Beautiful things can come out of 10% Entrepreneurship. Today, I bring you a prime example of this, with the stunning designs of Enny Ethnic.
Sisters Matipa, Mercy and Maona Nyamangwanda have put in the hours creating Enny Ethnic, a fashion line which uses amazing African prints for their creations. Founded in 2016, their designs honors the sisters’ Zimbabwean heritage, with awesome clothing and accessories which have gained a lot of buzz in the fashion industry.
In a little over a year, the company has received plenty of exposure for a 10% venture. It has even been featured in Forbes, and other websites.
Despite their full-time day jobs, the sisters have (literally) gone the extra mile to get their venture going. They’ve given more than 10% of their time to Enny Ethnic and have traveled to Zimbabwe for more amazing prints, all while keeping up with the growing demand.
I caught up with Mercy and Matipa, on how they got Enny Ethnic started, and what are their plans for the future.
1. Can you tell us about how Enny Ethnic has done so far?
Sure!...We’re glad to say our business has surpassed our 5 year goals in 1. We took part on San Francisco Fashion Week, where we opened the Emerging Designers show with our 2016 “Shona” collection. We have also been featured in Forbes and SheLeadsAfrica.
In early 2017, we secured a place in our first brick and mortar boutique (sole space in Oakland CA) where we are seeing tremendous traffic and selling out of most styles. Also, we just took part on the Select and Emerge trade show in LA where the response from buyers was mind-blowing.
2. What was your inspiration for launching your company?
Truth is, since we live in the US, we wanted to merge our culture with western culture through fashion. We have always loved representing our African roots, but especially enjoy seeing other cultures wearing African prints. Our styles are contemporary chic, and fit every woman from every continent. Having these contemporary pieces in African print was our vision.
Another key inspiration comes from our family. We named the brand after our mother, Enny, who inspired culture, creativity, and confidence in us.
3. So... how did you learn about The 10% Entrepreneur?
We had the opportunity to meet Patrick, at a World Bank event, where he was the speaker. He’s a good friend of our cousin and he put us in touch.
4. What convinced you that you could succeed – why were you the right persons to start and manage this business? What gave you the confidence to actually try and go for it?
It’s mainly passion. We love what we do and believe in each and every print we select and piece that we design.
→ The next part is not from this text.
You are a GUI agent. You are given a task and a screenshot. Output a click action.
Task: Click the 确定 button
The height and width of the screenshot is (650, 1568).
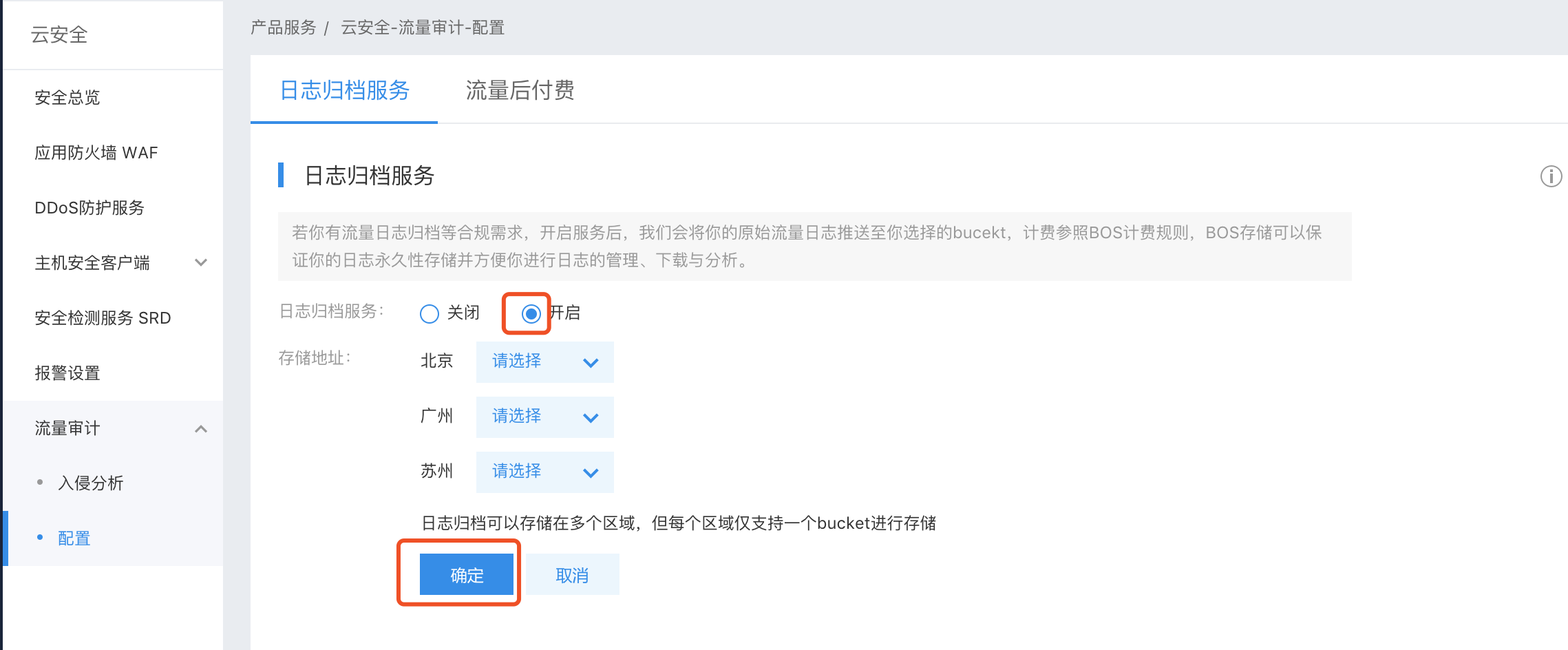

It drove us to start the business and put in the work required to succeed. It shows in our pieces and in the market response to them. It confirms that we are doing what we were meant to do.
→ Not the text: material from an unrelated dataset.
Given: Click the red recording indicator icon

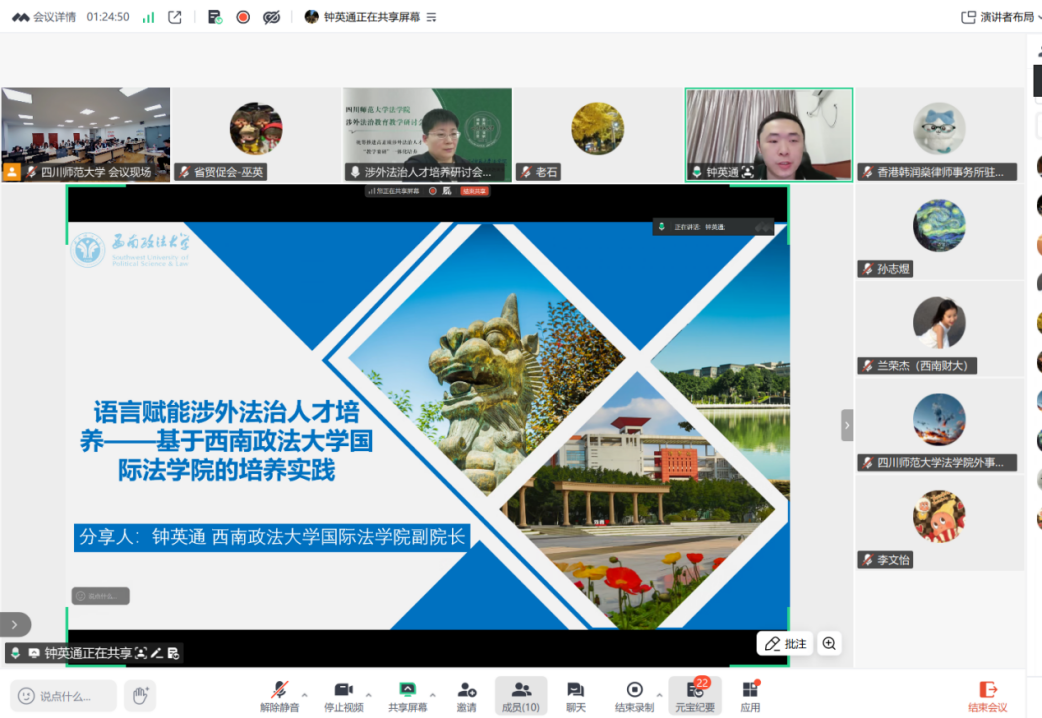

5. And how does this particular business idea fit with your life and who you are?
We are creative by nature, so the business is part of our lives. It is not something we have to fit into our lives. We have never known a life without creativity, this business just allows us to share our talent with the world. And, to make it a reality, we have invested our talent, creativity and passion, along with time and money.
Both of us bring elements from our professions: Matipa is an attorney, Mercy is a registered nurse. From our education and professions, we use our abilities to network, negotiate, teamwork, communicate, and multitask. Another important element is our culture, because it is the inspiration behind some of our print selections.
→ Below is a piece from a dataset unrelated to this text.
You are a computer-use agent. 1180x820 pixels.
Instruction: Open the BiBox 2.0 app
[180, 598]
6. What role does each sister play in EnnyEthnic?
Well... Matipa went to business school before law school. Mercy is a nurse who also studied law in Zimbabwe. Knowledge of the law and business are essential to any business.
Maona is also a nurse who owned a consulting company in Zimbabwe, and owns a cleaning business in Dallas, TX. Her entrepreneurship experience guides our business as she can anticipate pitfalls and avoid them.
We all have a wide range of experiences that, together, create a dynamic team. Mercy and Matipa design and create the styles. Mercy has a lot of flexibility which allows her to travel to collect fabric, meet with manufacturers, and visit the stores. Maona also travels to collect manufactured pieces and manages the Popup stores.
7. What has been the biggest challenge and how have you overcome it?
Time. We have overcome it by going beyond 10%. We have become 50% entrepreneurs who work 9-5, and work another 8 hours on the business and we love it!
We make the most of any moment. For example, work on the plane and on the train, take conference calls in the Uber/Lyft, etc. We also believe in taking the time to exercise and rest; a refreshed mind is effective and efficient, which saves time.
8. Who have you gone to for advice and what you do when you need help?
Each other and people we have met who have been in the business for a long time. We have mentors in the fashion industry who have been instrumental in guiding us through any situation.
9. What books and blogs have you read and that have been helpful to you (if any)?
10. Last but not least, what do you see happening in Enny Ethnic’s future?
We see growth, beyond the 3 sisters. Our brand is growing exponentially, not only in the US but other parts of the world. In the US, we are looking to increase our presence in more boutiques and larger retailers. With that, comes the need to reevaluate and delegate. As such, we see ourselves having a team that elevates our brand to greater heights.